And third, Abramovich's primary incentive in the world at large has been obvious for decades. He is the planet's largest donor to Jewish charitable causes and the fight against antisemitism. He took out Portuguese citizenship so that he could work directly with the Portuguese Jewish community.

The Abramovich situation is an example of how complex these questions can become. On the one hand, he is Russian, and made his billions through corruption. On the other hand, he is only tentatively linked to Putin at this point -- although they were close 20 years ago -- and is indisputably doing great good in the world. So what action should be taken against him in this scenario?


Tom Harvey
81 Posted 01/03/2022 at 16:01:10
By freezing their bank accounts/assets they're (governments) implying that their (oligarchs) money is/was gained illegally or is being used illegally, this being the case, why haven't they all been arrested?

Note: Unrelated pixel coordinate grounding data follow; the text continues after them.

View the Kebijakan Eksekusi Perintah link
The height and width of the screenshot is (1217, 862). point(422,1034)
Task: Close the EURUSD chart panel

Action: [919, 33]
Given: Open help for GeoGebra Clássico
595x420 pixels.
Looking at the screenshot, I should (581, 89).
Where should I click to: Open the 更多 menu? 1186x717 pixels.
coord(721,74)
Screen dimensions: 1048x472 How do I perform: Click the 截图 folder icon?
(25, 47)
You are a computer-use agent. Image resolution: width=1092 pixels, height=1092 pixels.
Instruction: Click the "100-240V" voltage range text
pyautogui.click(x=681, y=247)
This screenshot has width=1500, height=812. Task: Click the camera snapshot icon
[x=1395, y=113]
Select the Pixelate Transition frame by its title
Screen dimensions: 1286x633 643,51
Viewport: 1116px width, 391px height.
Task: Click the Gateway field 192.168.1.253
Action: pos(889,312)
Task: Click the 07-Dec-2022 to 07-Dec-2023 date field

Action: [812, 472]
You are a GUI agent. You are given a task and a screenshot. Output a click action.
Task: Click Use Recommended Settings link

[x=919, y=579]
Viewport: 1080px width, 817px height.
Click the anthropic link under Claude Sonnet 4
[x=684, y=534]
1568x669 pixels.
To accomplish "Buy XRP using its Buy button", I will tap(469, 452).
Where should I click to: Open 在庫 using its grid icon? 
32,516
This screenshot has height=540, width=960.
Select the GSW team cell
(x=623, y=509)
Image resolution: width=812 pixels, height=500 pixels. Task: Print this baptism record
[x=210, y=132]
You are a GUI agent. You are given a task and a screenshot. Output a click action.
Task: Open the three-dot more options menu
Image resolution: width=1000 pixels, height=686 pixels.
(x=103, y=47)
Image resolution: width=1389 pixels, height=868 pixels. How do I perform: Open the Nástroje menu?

If you or I (the common man) had money in his account gained illegally we would very quickly taken away for interrogation.

Apparently most of these oligarchs are sitll living in absolute comfort and luxury in Europe's capitals, Putin's children living the high life in Amsterdam, no-one has had a mansion confiscated?

These oligarchs fund a despicable regime that has occupied a democratic and free country and is murdering civilians with hideous weapons.

I'm absolutely bowled over by the strong show of morality our government (and others) have shown when dealing with these oligarchs.

Long live Londongrad!

Bill Gall
82 Posted 01/03/2022 at 16:07:27
Anyone who wishes to know about Usmanov from his birth to present day should just read the article in Wikipedia. It is interesting to read on his philanthropist activities.
Larry O'Hara
83 Posted 01/03/2022 at 16:10:54
Mike (80),

For my sins, I subscribe to the New Statesman where Liew's tedious columns appear in each issue. Great writer he is (not), I find his relentless pro-LFC propaganda nauseating. He is a typical RS whinge-merchant and without having read his latest effluent, his sectarian motives for attacking Chelsea's owner are obvious.

I'd suggest the telephone directory is as interesting as any Liew column, but more informative….

Mike Gaynes
84 Posted 01/03/2022 at 16:14:57
Danny #55/76, great posts. One point, however -- the West in general, and the US and UK in particular, always supported the idea of Ukraine's entry into NATO. But Ukraine politics went back and forth, and the country didn't make the necessary constitutional changes for NATO and EU membership until 2019.

No question the West has "bottled" the Putin issue for years, but not on Ukraine.

Tom #81, because putting oligarchs in jail requires proof that they broke the law. And there were no laws to break. Russian law following the collapse of the Soviet Union was a jumbled mess. No anti-corruption or anti-bribery statutes were passed there until 2008, and they're pillow-soft. Basically the only Russians who go to jail for corruption are people who piss off Putin.

Bill Watson
85 Posted 01/03/2022 at 16:36:47
Mike #84

NATO's relentless push eastwards is one of the drivers of the current situation and the US was warned of exactly the current scenario by their Moscow ambassador in 2008.

Ukraine joining NATO would be seen by Russia, quite rightly, as a provacation and a threat to their own security.

I'm old enough to remember the Cuban missile crisis and the US's reaction. Over 60 years later that tiny country is still sanctioned and blockaded. Imagine the West's reaction if Mexico signed a pact with Russia or if the former West Germany had wanted to join the Warsaw Pact.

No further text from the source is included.